On Monday, 24 June 2024 22:52:31 BST Dale wrote:
> Grant Edwards wrote:
> > On 2024-06-24, Dale <rdalek1...@gmail.com> wrote:
> >> Michael wrote:
> >>> On Monday, 24 June 2024 20:47:15 BST Dale wrote:
> >>>> Have you seen this before?
> >>> 
> >>> No, because I've never used dracut.
> >> 
> >> I just had a thought.  I have /usr on the root partition now.  Do I even
> >> need a init thingy? 
> > 
> > Same question as always: does your kernel have enough built-in
> > drivers/modules to mount the root fileystem on /?
> > 
> > If yes, then you don't need an initrd.
> > 
> > If no, then you do need an initrd.
> > 
> > I don't think where /usr is matters, does it?
> > 
> > --
> > Grant
> 
> My understanding, the whole init thing started with a bluetooth keyboard
> or mouse driver that was installed in /usr instead of /bin or /sbin,
> whichever one fits.  I've always had /usr on its own partition until
> this time.  Mostly because it is easier to put /boot and root on regular
> partitions and then put /usr, /var and of course /home on LVM.  That way
> as software like LOo, KDE and others grew, I could use LVM to grow them
> easily enough. 

You need access to the LVM tools to be able to access your /usr.  I expect 
they will be under /usr - hence you need an early userspace with the required 
tools to be able mount LVM and anything in it.

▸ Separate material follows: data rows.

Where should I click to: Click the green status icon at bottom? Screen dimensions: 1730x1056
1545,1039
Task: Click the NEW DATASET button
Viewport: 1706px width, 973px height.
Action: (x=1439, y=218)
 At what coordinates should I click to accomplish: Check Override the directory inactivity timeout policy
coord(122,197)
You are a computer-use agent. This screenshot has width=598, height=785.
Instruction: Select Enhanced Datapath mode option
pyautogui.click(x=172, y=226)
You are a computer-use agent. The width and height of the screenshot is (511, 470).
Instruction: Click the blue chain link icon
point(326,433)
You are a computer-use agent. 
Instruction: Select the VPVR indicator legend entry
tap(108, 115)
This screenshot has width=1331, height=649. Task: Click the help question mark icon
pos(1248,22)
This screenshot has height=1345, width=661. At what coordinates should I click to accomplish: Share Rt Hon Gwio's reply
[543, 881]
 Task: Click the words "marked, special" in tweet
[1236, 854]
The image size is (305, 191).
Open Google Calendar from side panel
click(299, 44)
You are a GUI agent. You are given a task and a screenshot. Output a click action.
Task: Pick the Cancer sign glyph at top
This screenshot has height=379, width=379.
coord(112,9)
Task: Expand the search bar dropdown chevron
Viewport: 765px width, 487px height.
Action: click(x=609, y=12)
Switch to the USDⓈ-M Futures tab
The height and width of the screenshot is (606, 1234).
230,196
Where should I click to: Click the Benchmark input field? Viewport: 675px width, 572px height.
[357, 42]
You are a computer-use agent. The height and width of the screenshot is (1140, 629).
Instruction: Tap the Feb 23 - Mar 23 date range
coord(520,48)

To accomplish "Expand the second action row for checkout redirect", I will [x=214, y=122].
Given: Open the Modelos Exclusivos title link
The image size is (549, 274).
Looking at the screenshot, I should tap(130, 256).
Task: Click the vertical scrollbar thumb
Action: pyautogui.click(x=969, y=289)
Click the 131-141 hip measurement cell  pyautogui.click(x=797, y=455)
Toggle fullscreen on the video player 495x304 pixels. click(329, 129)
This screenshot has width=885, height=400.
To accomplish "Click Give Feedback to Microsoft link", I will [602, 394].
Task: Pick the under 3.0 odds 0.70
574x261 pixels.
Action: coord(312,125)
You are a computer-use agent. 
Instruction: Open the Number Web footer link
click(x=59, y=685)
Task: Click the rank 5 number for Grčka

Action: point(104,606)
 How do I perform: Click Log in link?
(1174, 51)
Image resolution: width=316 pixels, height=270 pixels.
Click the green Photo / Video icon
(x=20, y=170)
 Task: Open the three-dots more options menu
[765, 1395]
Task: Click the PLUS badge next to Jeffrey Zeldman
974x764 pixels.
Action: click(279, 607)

Alternatively, use btrfs and do away with LVM.


> Given the merge of bin and sbin to /usr, I have no idea if a system will
> boot without a init thingy or not.

It won't boot without a initrd if /usr is on a different partition, because 
the OS needs commands available on /usr to boot with.  Chicken <-> egg 
problem.


> This is the first time I've
> ran/installed a system with those merged.  I'd think it would work but I
> don't want to have a unbootable system to find out it doesn't either. 

With a merged /usr you will now also have /bin, /sbin, /lib, /lib64, all of 
them in /usr.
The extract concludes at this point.